Steve Braunias is on a mission to eat at each one of the 55 food joints on Lincoln Rd in West Auckland. • Episode 25: Mexicali Fresh

The man who ate Lincoln Rd ate at the latest food joint on Lincoln Rd this week - Mexicali, at the new 301 stripmall next to that little chicken shack on the prairie, Texas Chicken. Mexicali Fresh opened for business on Wednesday. I called in on Thursday. It's gonna be a winner.

It's cool. It's Mex, which is enough; strangely, Lincoln Rd hasn't had one of those until now. It's got the chassis of a VW Combi in the window and surfing films playing on a flatscreen and the music playing on Thursday included the alternate, actually trippier version of Strawberry Fields. Cool.

It's also got an American who talks a lot. He started talking the instant I opened the door. I bet he's still talking, right now, maybe to himself. I said, "Are you the franchisee?" He said, "I'm the franchisor." Conor Kerlin is from California. He opened his first Mexicali Fresh in Auckland in 2005. There are now 16 branches, including stores in Mt Maunganui, Hamilton and Christchurch. Conor Kerlin visits most of them; beware.

He put his hand on my shoulder, and said, "Aha! I know you. What is it you're called again?" I said, "The man who ate Lincoln Rd." He said, "Yes! I've been wanting to have a word with you." He had a million words with me, and few of them were memorable. "Treat the customer like family...Fresh is best...My dad was a hippie," etc.


The best thing to do was to interrupt him. I said that Lincoln Rd was built on the sweat of people on the minimum wage, that it was a zone of cheap labour. "Ye-ah," he stammered.

Then I asked him if his staff were in the Unite union, which represents a lot of young people working in fast food, and he actually paused for a second. "No," he replied, nervously, then blathered some paternal gibberish about paying the living wage and treating the staff so well that they didn't need to be in a union. Uh-huh. Not cool, dude.

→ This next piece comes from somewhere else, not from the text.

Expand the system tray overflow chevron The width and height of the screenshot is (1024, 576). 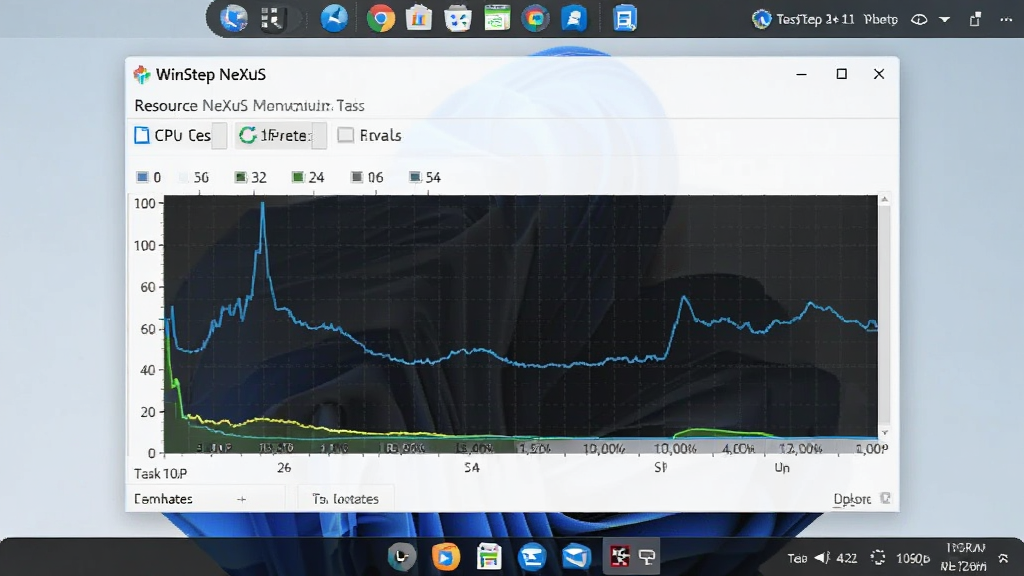tap(1003, 558)
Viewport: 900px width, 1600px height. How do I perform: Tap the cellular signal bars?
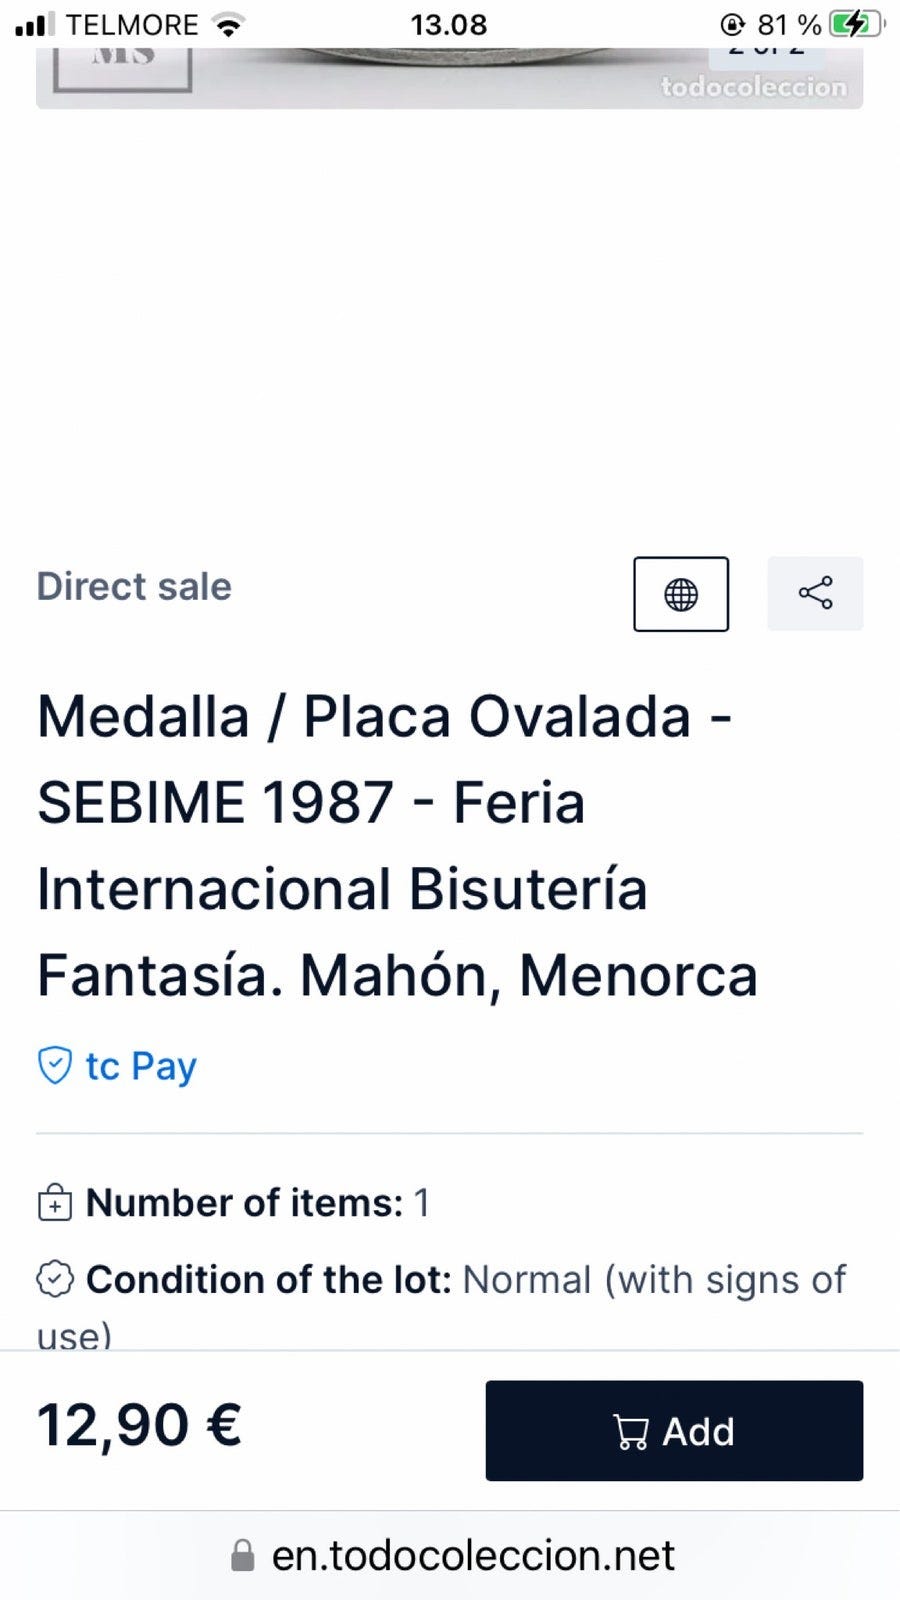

The menu was just as verbose. It didn't make a lick of sense, and it was made even more baffling by the things going on in the digital screen above the counter. God almighty, this is the age of 144 characters, of text abbreviations, of Snapchat and that! Just tell the customer what's for sale, and how much.

I ordered a double-decker taco. "It's the next generation taco," said Conor. No, it was just a taco wrapped in a soft flour tortilla, pasted with some old pinto beans. I got two, the pulled pork and the grilled chicken. The pulled pork was boring, the grilled chicken was fantastic, one of the best things I've eaten on Lincoln Rd.

The colour scheme of the place evokes an endless summer in California, and there are neat old posters referencing Frank Zappa and wrestling movies. I mentioned these to Conor, and then he took me on a guided tour of the toilets. That was never going to go well. "Phew!", he gagged, at a terrible stink wafting out of one of the stalls. It was difficult to concentrate on the range of posters on the walls.

But it's a fun place, and it will go off. Mex is always so good to eat, so sloppy and easy and happy, and the sauces at the Lincoln Rd premises are about to stock the awesome jalapeno and habanero chili sauces bottled by Lucky Taco, those gringo kings of Mex food in Auckland. Either of those sauces would revitalise the boring pulled pork and make it dance a jig.

My meal included a delicious Jarritos soda, and came to $18.50. Rating: 8/10.